EXTRACTO DE ORIGEN —
————————
Y que conste que no tengo nada en contra de Bruno Delgado, al que no conocía hasta ahora. Al contrario, las referencias que he encontrado sobre él me lo hacen simpático, especialmente porque es uno de los pocos cineastas que sigue rodando en soporte fotoquímico, en película de 8mm. Y pese a la grandilocuencia de los discursos explicativos de sus acciones, quizás debidos a los museos e instituciones con los que ha colaborado, sus películas parecen tener una sana modestia -otra cosa es lo que pretende con ellas en los contextos en que se proyectan-. De hecho, junto a las sombras de los músicos, lo que pudimos ver en el concierto fueron fragmentos de filmaciones de apariencia doméstica que reflejaban acciones cotidianas o artesanales. Eso sí, se me escapa qué aportaban en el contexto del concierto.
Alguien dijo, creo que fue Robert Bresson, que no hay películas buenas sino películas necesarias. Siguiendo esta lógica, las proyecciones del concierto son absolutamente superfluas, nadie las necesitaba allí y nadie las echaría de menos si no hubieran estado. Creo que las condiciones espaciales y acústicas de un concierto son esenciales para poder disfrutar de él. Complicar las cosas añadiendo más elementos distrae e impide la concentración cuando estamos ante una música que ya tiene un alto grado de densidad, como la de Bach. En lugar de costosos experimentos, lo que hay que intentar es organizar conciertos en lugares con unas dimensiones adecuadas y con buena acústica, en los que los espectadores puedan estar cerca de los intérpretes y disfrutar de la música, que no es poco.
————————
CONTENIDO DEL CONJUNTO —
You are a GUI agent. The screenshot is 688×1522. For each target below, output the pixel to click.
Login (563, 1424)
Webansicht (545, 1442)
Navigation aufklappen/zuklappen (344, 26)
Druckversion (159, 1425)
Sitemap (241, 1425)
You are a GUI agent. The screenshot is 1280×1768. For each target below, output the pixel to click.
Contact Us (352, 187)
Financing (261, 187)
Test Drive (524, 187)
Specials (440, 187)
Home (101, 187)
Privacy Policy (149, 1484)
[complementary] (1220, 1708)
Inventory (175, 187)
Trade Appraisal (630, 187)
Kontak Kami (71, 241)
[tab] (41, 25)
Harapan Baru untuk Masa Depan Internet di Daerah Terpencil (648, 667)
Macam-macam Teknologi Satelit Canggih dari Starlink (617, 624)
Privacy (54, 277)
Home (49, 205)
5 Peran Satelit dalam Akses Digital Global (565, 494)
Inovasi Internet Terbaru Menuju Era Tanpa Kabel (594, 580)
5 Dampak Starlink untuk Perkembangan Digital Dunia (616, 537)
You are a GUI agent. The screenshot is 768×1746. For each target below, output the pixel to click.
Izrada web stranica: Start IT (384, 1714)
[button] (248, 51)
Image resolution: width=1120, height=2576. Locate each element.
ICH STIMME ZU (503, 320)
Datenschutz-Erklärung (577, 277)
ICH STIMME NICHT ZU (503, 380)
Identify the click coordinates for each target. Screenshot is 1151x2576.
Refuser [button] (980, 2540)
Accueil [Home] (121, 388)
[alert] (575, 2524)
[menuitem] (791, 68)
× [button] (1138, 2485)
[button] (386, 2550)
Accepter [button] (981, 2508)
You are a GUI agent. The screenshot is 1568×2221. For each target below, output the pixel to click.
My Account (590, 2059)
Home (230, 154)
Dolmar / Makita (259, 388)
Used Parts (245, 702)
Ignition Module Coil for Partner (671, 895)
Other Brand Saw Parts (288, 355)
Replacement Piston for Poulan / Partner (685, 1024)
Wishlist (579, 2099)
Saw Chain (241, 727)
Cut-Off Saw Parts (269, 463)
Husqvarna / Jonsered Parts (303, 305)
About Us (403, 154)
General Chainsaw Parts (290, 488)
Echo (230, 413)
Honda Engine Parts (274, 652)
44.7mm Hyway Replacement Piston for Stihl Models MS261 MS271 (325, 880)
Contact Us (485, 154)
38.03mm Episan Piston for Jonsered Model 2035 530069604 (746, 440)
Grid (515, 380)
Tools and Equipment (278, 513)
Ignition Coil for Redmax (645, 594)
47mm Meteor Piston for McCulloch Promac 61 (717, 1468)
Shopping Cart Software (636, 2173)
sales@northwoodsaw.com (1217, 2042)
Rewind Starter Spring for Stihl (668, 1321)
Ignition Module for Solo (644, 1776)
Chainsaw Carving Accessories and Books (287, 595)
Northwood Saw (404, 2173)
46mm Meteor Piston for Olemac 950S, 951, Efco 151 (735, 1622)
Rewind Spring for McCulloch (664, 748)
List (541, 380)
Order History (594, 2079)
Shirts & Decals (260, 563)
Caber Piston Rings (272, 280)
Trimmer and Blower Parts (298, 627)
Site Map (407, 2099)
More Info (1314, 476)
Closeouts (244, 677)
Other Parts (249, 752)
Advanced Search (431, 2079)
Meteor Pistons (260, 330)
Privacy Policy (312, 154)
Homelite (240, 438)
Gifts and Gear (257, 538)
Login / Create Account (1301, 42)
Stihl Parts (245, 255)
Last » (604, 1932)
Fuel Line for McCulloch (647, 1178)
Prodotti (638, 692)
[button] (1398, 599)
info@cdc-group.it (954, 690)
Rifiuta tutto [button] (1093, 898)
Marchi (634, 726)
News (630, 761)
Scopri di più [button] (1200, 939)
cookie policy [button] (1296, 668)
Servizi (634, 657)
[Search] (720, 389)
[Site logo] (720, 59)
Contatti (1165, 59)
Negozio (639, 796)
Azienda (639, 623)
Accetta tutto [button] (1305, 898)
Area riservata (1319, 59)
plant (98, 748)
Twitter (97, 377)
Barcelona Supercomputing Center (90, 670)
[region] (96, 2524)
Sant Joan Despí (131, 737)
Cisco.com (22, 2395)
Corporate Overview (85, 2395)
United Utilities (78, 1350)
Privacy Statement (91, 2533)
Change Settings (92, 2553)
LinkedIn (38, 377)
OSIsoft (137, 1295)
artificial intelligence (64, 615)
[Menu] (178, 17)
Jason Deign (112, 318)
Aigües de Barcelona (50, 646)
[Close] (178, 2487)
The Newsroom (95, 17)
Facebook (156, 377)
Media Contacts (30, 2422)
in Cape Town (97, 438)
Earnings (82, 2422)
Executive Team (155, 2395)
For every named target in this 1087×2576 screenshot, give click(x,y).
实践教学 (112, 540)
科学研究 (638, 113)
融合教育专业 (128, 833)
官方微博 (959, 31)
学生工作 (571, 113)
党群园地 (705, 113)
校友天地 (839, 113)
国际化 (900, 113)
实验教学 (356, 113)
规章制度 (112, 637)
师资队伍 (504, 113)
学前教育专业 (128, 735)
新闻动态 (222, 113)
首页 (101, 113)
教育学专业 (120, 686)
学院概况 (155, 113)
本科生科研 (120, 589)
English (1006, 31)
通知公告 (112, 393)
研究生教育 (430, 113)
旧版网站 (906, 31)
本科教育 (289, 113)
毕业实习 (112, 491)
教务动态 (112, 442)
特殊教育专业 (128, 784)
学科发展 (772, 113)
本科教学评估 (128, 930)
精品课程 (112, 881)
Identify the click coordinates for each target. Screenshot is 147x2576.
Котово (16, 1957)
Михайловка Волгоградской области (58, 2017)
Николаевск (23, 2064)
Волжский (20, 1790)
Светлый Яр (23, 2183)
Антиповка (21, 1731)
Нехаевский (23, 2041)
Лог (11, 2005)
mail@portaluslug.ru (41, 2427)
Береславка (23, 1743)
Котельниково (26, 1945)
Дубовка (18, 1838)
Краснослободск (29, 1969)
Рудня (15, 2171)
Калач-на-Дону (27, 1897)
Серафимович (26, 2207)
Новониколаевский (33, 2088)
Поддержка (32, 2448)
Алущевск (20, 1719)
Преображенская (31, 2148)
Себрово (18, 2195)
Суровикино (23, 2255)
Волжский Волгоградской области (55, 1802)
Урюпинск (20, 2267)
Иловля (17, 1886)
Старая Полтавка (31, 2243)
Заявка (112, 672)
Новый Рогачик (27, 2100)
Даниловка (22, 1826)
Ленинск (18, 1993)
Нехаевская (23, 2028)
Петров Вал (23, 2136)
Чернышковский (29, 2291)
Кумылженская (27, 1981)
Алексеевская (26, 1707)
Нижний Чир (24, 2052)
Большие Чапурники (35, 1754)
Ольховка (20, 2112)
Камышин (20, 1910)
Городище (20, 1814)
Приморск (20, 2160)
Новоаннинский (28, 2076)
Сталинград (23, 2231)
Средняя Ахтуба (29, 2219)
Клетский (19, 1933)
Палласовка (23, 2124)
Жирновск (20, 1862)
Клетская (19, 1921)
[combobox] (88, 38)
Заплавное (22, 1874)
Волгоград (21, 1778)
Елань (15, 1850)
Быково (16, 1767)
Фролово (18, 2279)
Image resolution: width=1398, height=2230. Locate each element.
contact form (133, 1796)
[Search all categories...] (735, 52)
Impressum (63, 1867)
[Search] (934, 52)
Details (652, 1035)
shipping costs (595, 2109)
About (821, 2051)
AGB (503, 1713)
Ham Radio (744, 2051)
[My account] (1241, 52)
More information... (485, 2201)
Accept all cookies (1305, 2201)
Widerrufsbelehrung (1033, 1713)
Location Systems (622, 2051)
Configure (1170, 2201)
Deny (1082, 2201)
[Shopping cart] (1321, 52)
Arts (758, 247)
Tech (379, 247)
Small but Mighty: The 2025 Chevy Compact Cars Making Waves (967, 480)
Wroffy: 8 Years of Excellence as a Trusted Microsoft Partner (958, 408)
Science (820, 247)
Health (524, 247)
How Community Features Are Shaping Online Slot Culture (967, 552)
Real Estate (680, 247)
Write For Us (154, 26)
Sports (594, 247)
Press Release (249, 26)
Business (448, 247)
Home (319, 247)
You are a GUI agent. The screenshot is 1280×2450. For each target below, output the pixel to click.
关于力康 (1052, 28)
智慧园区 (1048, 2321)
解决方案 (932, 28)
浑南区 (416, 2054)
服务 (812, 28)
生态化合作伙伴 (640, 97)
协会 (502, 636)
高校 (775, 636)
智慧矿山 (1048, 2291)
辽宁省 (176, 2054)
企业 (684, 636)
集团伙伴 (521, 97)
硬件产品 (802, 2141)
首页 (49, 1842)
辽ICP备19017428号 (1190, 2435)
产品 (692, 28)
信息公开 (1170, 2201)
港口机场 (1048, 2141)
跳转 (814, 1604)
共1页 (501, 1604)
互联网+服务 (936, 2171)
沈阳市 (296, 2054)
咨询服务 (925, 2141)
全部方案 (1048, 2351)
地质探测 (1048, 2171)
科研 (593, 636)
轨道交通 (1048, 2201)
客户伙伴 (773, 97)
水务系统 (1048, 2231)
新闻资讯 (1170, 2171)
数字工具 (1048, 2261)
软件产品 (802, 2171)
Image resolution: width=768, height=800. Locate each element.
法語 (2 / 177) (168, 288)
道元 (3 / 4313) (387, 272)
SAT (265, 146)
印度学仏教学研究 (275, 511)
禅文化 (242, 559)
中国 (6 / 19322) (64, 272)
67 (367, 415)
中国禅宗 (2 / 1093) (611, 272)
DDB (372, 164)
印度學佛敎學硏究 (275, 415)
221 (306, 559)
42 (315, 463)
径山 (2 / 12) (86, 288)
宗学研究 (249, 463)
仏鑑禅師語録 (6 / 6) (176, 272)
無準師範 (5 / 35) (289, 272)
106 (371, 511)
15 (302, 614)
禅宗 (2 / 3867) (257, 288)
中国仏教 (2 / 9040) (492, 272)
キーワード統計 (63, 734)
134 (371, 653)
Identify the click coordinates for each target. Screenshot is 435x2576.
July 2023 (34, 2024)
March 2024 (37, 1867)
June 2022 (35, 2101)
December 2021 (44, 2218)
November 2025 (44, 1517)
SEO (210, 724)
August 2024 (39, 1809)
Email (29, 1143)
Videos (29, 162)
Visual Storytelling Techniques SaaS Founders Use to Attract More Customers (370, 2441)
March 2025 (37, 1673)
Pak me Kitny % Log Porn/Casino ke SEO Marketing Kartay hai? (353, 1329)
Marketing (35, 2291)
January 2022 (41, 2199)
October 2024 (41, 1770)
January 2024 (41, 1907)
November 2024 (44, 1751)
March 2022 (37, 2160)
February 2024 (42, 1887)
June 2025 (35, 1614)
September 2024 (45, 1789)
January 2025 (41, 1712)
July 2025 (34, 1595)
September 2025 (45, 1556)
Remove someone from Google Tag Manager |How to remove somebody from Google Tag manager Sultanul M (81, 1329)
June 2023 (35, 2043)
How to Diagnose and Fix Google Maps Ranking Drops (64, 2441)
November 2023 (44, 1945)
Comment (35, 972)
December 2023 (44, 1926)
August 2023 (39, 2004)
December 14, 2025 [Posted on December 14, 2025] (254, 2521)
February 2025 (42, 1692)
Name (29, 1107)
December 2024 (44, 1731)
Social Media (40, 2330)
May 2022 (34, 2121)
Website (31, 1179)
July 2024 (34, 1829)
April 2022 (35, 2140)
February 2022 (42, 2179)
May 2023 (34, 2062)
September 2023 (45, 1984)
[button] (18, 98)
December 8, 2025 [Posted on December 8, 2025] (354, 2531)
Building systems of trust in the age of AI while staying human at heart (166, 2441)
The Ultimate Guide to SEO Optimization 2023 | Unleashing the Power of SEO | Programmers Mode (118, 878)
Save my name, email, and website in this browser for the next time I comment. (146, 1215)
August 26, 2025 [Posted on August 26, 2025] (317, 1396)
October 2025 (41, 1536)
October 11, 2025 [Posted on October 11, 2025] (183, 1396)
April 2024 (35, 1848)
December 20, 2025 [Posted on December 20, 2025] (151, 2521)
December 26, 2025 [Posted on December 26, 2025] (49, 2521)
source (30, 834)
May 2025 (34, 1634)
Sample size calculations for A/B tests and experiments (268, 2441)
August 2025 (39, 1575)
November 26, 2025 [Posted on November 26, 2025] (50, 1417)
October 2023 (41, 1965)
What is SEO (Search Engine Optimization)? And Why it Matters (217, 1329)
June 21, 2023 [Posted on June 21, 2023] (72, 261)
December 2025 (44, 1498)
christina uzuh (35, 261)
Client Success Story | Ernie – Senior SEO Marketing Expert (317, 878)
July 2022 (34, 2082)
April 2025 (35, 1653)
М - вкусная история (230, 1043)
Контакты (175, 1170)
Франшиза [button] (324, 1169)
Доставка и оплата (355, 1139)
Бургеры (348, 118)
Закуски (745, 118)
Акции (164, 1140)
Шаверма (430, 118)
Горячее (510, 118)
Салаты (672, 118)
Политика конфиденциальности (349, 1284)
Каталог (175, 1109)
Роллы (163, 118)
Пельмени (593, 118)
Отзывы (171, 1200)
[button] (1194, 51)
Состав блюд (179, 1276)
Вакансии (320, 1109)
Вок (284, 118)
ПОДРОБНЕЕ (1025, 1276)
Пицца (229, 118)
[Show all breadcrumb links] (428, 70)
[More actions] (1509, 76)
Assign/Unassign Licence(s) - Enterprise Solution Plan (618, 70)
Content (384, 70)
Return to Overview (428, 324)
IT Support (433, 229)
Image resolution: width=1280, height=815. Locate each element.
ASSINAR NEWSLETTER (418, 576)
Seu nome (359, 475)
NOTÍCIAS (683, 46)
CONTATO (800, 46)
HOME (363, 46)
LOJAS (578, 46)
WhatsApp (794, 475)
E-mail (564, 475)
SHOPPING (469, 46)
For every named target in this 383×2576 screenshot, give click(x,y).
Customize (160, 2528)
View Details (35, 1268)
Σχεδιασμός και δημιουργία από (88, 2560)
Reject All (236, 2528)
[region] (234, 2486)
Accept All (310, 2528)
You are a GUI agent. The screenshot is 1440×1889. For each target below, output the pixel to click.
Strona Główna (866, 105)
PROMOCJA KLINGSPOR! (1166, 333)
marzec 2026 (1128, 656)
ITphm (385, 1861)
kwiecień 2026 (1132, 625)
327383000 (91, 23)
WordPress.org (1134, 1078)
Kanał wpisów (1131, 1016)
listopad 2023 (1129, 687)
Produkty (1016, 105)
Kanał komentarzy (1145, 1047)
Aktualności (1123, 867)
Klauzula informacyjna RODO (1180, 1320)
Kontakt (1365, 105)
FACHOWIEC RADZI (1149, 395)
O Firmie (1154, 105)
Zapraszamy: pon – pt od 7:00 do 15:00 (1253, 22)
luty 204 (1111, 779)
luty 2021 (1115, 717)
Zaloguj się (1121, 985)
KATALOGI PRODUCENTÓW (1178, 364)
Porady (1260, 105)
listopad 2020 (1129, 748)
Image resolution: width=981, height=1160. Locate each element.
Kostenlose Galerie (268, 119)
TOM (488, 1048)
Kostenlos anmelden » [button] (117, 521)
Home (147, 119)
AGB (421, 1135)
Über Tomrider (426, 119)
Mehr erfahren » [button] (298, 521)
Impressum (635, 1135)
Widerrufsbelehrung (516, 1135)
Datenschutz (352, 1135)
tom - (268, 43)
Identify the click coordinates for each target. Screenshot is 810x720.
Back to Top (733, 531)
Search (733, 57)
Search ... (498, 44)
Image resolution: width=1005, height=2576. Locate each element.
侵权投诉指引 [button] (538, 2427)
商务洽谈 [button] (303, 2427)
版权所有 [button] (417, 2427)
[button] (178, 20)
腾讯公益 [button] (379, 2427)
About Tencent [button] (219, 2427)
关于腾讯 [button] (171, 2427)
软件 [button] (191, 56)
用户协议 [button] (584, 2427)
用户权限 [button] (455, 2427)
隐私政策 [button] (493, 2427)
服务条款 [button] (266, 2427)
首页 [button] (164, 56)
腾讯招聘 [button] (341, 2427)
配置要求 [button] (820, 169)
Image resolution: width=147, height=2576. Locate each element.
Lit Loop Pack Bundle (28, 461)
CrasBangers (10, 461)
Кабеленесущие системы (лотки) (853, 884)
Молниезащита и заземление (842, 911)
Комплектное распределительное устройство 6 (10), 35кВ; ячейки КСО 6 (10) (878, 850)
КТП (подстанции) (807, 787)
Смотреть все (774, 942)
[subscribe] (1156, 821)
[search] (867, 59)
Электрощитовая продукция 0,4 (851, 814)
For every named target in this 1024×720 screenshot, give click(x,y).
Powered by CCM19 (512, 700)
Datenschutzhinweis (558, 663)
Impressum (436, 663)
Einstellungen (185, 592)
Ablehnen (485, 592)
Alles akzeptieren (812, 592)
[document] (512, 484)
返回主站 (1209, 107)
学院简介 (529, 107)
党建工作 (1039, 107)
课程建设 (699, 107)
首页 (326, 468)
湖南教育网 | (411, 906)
————————
CON LA INFORMACIÓN —
#1 ¿Concuerdan con el extracto de origen estas afirmaciones? Responde sí o no a cada una y cita las palabras exactas del extracto que lo deciden.
(a) El autor ya conocía a Bruno Delgado.
(b) Bruno Delgado rueda en película de 8mm.
(c) El autor atribuye con seguridad a Robert Bresson la frase sobre las películas necesarias.
#2 Según el extracto de origen, ¿qué características deben tener los lugares donde organizar conciertos?
#3 Responde a estas preguntas con datos del extracto de origen:
(a) ¿En qué soporte sigue rodando Bruno Delgado?
(b) ¿Qué compositor se cita como ejemplo de música con un alto grado de densidad?
(c) ¿Qué reflejaban los fragmentos de filmaciones proyectados en el concierto?

RESULTADOS ESPERADOS —
#1
(a) No: "al que no conocía hasta ahora".
(b) Sí: "sigue rodando en soporte fotoquímico, en película de 8mm".
(c) No: "creo que fue Robert Bresson".

#2
- Unas dimensiones adecuadas
- Buena acústica
- Que los espectadores puedan estar cerca de los intérpretes

#3
(a) En soporte fotoquímico, en película de 8mm.
(b) Bach.
(c) Acciones cotidianas o artesanales.